Если бы критики лизали произведения Дюрера!
Не люблю концепции, приписывающие художнику роль глубокомысленного словоблуда-философа. Мне неприятен запах формалина, долетающий из аналитической лаборатории.
Не умею и не хочу строить искусствоведческие пирамиды. Хочу наполнить картинки старого мастера глюкозой современности, дать им частицу бытия. И гулять по серебряным полям, пропаханным его резцом, дышать их графическим эфиром. По чудесным полям среди гор, на которых веют холодные ветры…

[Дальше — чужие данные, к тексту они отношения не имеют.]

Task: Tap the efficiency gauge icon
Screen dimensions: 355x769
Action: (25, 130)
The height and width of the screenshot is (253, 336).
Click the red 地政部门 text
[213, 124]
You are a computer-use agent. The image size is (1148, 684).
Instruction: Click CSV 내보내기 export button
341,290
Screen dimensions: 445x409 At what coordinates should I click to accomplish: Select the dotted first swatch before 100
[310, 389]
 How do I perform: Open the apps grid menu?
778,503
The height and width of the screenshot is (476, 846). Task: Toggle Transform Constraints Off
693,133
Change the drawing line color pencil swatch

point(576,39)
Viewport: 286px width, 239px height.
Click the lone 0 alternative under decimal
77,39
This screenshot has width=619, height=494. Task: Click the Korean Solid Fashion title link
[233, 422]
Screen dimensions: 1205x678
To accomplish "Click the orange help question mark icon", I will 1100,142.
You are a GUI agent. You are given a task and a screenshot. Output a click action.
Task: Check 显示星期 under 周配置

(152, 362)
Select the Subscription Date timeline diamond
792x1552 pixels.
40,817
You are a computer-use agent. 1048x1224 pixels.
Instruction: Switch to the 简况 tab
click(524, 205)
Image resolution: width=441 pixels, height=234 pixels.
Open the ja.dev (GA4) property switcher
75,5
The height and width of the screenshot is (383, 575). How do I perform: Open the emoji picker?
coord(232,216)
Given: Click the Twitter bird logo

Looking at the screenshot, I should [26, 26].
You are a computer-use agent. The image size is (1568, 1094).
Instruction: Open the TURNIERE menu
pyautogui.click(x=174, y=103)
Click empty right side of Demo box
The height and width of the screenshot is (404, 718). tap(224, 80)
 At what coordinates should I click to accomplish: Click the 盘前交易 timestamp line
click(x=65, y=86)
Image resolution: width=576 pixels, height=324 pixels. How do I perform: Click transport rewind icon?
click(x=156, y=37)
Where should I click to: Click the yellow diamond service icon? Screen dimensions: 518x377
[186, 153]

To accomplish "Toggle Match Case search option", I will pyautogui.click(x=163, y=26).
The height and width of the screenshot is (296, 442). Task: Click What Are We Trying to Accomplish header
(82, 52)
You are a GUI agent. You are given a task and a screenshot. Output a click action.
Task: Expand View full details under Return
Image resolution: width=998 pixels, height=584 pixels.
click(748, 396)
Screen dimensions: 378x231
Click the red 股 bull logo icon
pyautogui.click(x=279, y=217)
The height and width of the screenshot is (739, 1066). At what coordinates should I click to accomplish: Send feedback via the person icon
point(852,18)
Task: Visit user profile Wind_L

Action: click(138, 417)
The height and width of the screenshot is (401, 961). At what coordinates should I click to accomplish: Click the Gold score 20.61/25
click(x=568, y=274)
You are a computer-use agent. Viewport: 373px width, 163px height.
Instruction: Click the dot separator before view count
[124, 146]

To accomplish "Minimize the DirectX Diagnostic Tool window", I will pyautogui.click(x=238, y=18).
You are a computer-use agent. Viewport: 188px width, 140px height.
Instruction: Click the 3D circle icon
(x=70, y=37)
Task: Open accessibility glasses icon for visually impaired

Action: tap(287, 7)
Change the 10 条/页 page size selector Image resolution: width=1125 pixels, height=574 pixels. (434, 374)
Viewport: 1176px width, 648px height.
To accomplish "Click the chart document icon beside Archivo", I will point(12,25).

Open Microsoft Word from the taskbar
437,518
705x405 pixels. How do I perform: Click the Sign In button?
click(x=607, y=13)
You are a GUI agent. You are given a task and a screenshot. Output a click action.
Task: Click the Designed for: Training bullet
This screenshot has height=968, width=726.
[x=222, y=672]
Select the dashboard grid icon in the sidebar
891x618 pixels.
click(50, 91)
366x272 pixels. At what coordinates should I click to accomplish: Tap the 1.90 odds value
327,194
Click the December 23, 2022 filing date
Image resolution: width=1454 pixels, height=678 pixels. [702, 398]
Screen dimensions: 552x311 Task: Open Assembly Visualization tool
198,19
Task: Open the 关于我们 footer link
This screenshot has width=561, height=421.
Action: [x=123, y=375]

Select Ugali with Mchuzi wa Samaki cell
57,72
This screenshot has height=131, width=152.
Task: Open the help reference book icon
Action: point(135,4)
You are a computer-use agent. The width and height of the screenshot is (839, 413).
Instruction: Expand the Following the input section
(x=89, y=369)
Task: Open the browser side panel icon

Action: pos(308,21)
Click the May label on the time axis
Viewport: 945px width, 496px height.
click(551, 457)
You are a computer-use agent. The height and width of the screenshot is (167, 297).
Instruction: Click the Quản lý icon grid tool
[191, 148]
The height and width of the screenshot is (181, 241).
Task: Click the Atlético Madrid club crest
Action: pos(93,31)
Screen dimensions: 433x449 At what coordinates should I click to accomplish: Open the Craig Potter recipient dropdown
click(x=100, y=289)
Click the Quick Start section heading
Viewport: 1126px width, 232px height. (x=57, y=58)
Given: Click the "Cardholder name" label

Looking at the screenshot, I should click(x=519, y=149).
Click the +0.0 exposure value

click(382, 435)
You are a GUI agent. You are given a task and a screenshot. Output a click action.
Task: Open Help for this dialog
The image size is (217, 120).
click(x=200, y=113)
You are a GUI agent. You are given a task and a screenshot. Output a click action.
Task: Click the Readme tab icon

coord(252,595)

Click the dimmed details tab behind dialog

Анализ Меланхолии производят, естественно, в словесных категориях. Говорят и пишут – весы, колокол, шар… В мире слов нет, увы, перспективного уменьшения, нет и многообразия поверхностей. Традиционная подмена поля гравюры словесной матрицей обедняет Дюрера. Но упрямые интерпретаторы решительно откладывают в сторону оригинал и анализируют кусок бумаги, на котором в соответствующих местах стоят таблички с надписями: «небо, комета, жернов, клещи, магический квадрат…»
Дискуссии велись вначале о том, какое слово написать. Например – «кончик клизмы» или «наконечник поддувала»? Или – «1» или «I», «комета» или «планета Сатурн». Позднее о том, как все эти таблички так сгруппировать, чтобы они совпали с каким-либо текстом той эпохи – из Фичино, Цельтия, Бранта или из произведений самого художника. Шел поиск формулы, которая должна превратить загадочную Меланхолию в чистое золото ясного смысла.